Background: Serotonin plays a pivotal role in regulating and modulating physiological and behavioral processes in both vertebrates and invertebrates. In the honeybee (Apis mellifera), serotonin has been implicated in division of labor, visual processing, and learning processes. Here, we present the cloning, heterologous expression, and detailed functional and pharmacological characterization of two honeybee 5-HT2 receptors.
Methods: Honeybee 5-HT2 receptor cDNAs were amplified from brain cDNA. Recombinant cell lines were established constitutively expressing receptor variants. Pharmacological properties of the receptors were investigated by Ca2+ imaging experiments. Quantitative PCR was applied to explore the expression patterns of receptor mRNAs.
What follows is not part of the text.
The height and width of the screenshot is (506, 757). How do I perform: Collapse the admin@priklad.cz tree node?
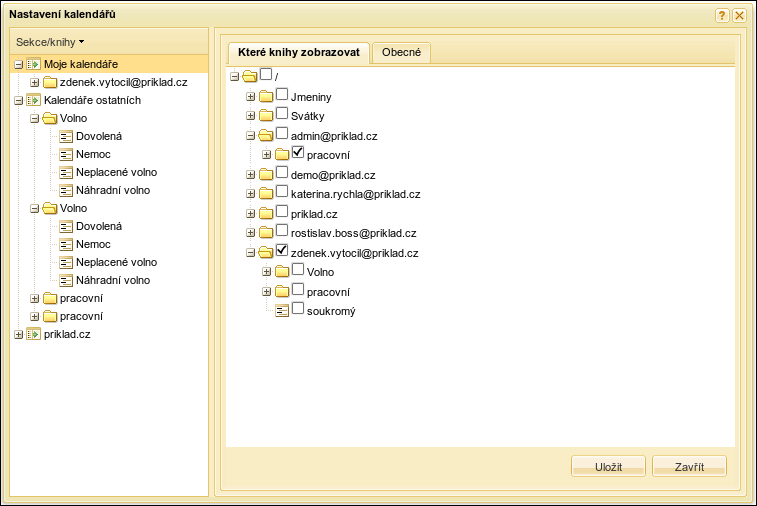coord(251,136)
Results: The honeybee 5-HT2 receptor class consists of two subtypes, Am5-HT2α and Am5-HT2β. Each receptor gene also gives rise to alternatively spliced mRNAs that possibly code for truncated receptors. Only activation of the full-length receptors with serotonin caused an increase in the intracellular Ca2+ concentration. The effect was mimicked by the agonists 5-methoxytryptamine and 8-OH-DPAT at low micromolar concentrations. Receptor activities were blocked by established 5-HT receptor antagonists such as clozapine, methiothepin, or mianserin. High transcript numbers were detected in exocrine glands suggesting that 5-HT2 receptors participate in secretory processes in the honeybee.
Conclusions: This study marks the first molecular and pharmacological characterization of two 5-HT2 receptor subtypes in the same insect species. The results presented should facilitate further attempts to unravel central and peripheral effects of serotonin mediated by these receptors.